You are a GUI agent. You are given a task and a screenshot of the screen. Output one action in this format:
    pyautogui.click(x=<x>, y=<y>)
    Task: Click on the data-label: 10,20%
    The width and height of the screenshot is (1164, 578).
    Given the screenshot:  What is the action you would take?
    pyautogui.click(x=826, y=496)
______
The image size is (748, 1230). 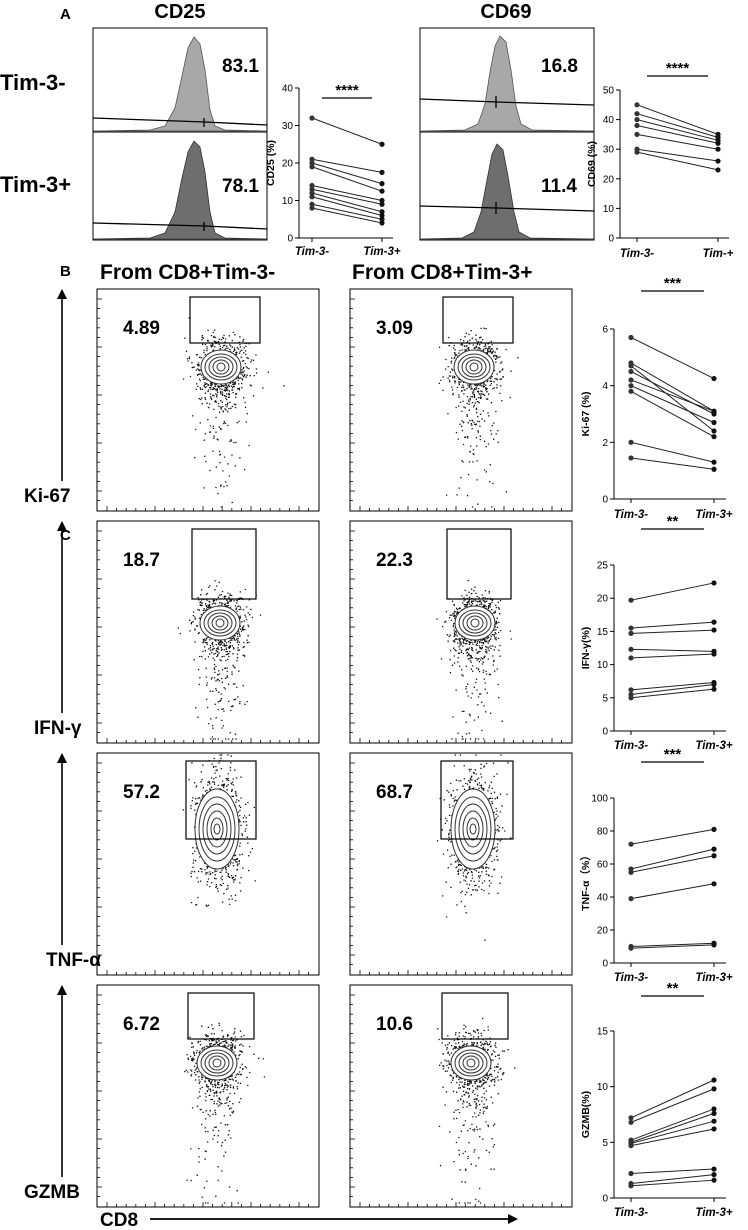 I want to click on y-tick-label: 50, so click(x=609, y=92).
______
■ **WHAT NEEDS TO BE DONE**
Duplicate the records beginning at the line containing "You are a GUI" and continuing through the line containing "pyautogui.click(x=826, y=496)", with both of those lines included.

■ **ANSWER FOR THE TASK**
You are a GUI agent. You are given a task and a screenshot of the screen. Output one action in this format:
    pyautogui.click(x=<x>, y=<y>)
    Task: Click on the data-label: 10,20%
    The width and height of the screenshot is (1164, 578).
    Given the screenshot:  What is the action you would take?
    pyautogui.click(x=826, y=496)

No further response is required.